SET TASK A: In the passage on game theory, swap "paradigm" for "framework" and give the result, beginning at the words "But any notion" and stopping after "precipice of extinction.".

GIVEN PASSAGE:
>> begin

But any notion of nuance - much less the history or application of game theory - in the nuclear context seems lost on Donald Trump - and that is terrifying. Trump sees a black and white world (or rather a white world) in which there are winners and losers, more a game like the reality TV Show "The Amazing Race" than a mathematical game. The winner-loser paradigm doesn't generally make for great policymaking. Winning a battle against the unions or small contractors can trigger social unrest. Winning an election at any expense (e.g., inciting and inflaming racial and ethnic tensions, exploding general norms of social decency) can subvert the general tenets of democracy and the democratic process. Winning an arms race can bankrupt a nation and place our people and the world at the precipice of extinction.

In short, win on one dimension, but lose on another. In particular, there are few if any battles that Trump has ever won, that were also wins with respect to a larger moral or ethical value function. His value functions are obvious ones - number of dollars, number of warheads, number of likes and laser-focused on them, they create a blindness - willful or otherwise - to other less obvious, but in the long run more important, value propositions.

The winner-loser paradigm has no time or space for the subtleties and realities of our global and interconnected world. This is well known to economists, ecologists, climate scientists, sociologists, and basically every community that spends all of their professional life thinking about interacting, evolved systems of particles or creatures, and is is in part the result of applying modern game theoretic studies. In the best cases, there can be multiple "winners" - successes for many different players able to coexist in "equilibrium". At the risk of inserting a mathematical summary statement - these are systems operating in many, many dimensions, and any time you try to encode them in a single dimension, you lose a lot - maybe everything.

>> end

SET TASK B: Gather every line of the records below that contains the string "should", matching case exactly.

DATA ENTRIES:
>> begin

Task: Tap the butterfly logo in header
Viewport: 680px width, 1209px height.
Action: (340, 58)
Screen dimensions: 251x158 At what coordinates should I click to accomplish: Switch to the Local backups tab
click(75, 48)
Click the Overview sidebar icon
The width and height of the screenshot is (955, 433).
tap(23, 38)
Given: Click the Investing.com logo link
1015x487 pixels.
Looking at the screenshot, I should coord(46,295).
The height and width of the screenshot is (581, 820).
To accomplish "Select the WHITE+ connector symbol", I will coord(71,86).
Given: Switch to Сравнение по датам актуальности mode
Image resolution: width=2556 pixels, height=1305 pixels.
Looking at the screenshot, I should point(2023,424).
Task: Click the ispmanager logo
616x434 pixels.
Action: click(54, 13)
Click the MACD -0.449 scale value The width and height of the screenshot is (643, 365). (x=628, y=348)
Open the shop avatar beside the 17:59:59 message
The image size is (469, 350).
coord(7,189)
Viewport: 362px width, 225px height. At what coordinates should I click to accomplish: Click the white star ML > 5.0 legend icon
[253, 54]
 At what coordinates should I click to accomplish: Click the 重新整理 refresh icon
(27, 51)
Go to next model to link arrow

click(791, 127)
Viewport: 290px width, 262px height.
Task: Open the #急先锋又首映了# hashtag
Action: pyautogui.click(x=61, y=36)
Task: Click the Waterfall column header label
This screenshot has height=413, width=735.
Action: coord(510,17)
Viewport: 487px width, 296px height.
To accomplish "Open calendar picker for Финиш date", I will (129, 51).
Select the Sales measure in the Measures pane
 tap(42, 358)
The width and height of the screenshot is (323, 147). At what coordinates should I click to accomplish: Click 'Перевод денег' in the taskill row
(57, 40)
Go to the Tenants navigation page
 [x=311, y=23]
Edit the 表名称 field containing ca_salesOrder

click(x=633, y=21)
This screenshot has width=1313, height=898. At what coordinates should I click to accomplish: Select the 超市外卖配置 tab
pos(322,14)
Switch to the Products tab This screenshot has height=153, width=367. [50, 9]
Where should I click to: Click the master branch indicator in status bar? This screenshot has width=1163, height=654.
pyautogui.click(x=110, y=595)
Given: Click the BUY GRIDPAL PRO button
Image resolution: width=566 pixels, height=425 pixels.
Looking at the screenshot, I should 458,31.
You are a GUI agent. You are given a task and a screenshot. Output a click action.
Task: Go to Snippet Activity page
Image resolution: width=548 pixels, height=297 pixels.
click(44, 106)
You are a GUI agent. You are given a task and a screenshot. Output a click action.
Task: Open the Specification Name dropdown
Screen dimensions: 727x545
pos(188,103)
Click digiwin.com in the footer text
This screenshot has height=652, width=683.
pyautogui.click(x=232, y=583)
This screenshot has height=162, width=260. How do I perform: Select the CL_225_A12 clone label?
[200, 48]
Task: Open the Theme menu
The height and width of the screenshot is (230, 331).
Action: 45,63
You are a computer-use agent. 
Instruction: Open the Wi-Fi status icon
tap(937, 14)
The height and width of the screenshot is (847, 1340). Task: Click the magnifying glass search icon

>> end

EXERCISE RESPONSE A:
But any notion of nuance - much less the history or application of game theory - in the nuclear context seems lost on Donald Trump - and that is terrifying. Trump sees a black and white world (or rather a white world) in which there are winners and losers, more a game like the reality TV Show "The Amazing Race" than a mathematical game. The winner-loser framework doesn't generally make for great policymaking. Winning a battle against the unions or small contractors can trigger social unrest. Winning an election at any expense (e.g., inciting and inflaming racial and ethnic tensions, exploding general norms of social decency) can subvert the general tenets of democracy and the democratic process. Winning an arms race can bankrupt a nation and place our people and the world at the precipice of extinction.

EXERCISE RESPONSE B:
Screen dimensions: 251x158 At what coordinates should I click to accomplish: Switch to the Local backups tab
Looking at the screenshot, I should coord(46,295).
Looking at the screenshot, I should point(2023,424).
Viewport: 362px width, 225px height. At what coordinates should I click to accomplish: Click the white star ML > 5.0 legend icon
 At what coordinates should I click to accomplish: Click the 重新整理 refresh icon
The width and height of the screenshot is (323, 147). At what coordinates should I click to accomplish: Click 'Перевод денег' in the taskill row
This screenshot has width=1313, height=898. At what coordinates should I click to accomplish: Select the 超市外卖配置 tab
Where should I click to: Click the master branch indicator in status bar? This screenshot has width=1163, height=654.
Looking at the screenshot, I should 458,31.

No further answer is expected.